When we can’t “see” Him in our circumstances, when we don’t recognize His presence in our pain we begin to doubt and look for another Savior. We can be quick to crucify or abandon our Help when it doesn’t come in our time-table dressed the way we are expecting it.
In his book “The Mystery of the Cross”, Alister McGrath, professor of theology, ministry and education in King’s College, London said: “Just as God has humbled himself in making himself known ‘in the humility and shame of the cross,’ we must humble ourselves if we are to encounter him. We must humble ourselves by being prepared to be told where to look to find God, rather than trusting in our own insights and speculative abilities. In effect, we are forced to turn our eyes from contemplation of where we would like to see God revealed, and to turn them instead upon a place which is not of our choosing, but which is given to us.”
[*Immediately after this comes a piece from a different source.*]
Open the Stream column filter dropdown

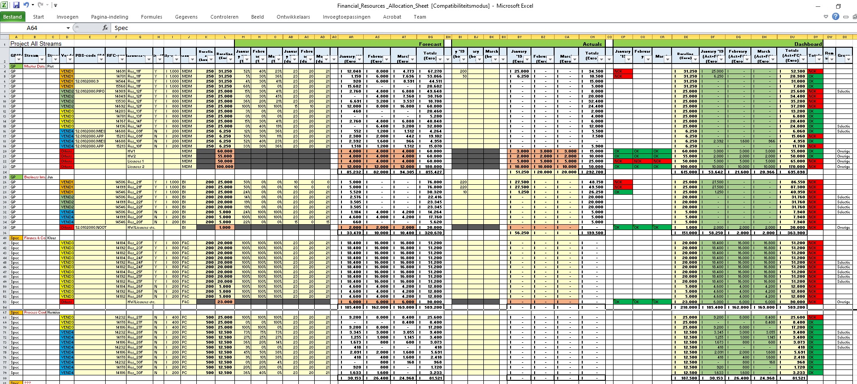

My friend scheduled the surgery she wanted to avoid, and had the mastectomy. She grieved her losses, embraced the pain and embraced her Savior even tighter. She learned to trust God in the dark and walked with Him in the light. She would tell you that cancer taught her more about the love and grace of God than any other experience. She found her Savior. He was there in the suffering– promising to never leave her.
Today I will celebrate the life of that dear friend, as she has gone home to be with Jesus–the One she put her trust in. I will celebrate the battle she won in faithfulness and perseverance. I will joy in the fact that she positioned her life to “see” her Savior even when she could have kept her eyes solely on her pain. Even in the face of cancer, she was able to say “Blessed is HE who comes in the name of the Lord.”
I am forever grateful for her faithfulness, and for who she was to me and this community. She is deeply missed.
Dedicated to Lorraine Williams (1959-2018)
When we wanted a King, God sent a baby. When we wanted revolution, God sent a Redeemer. When we wanted freedom, God sent a cross.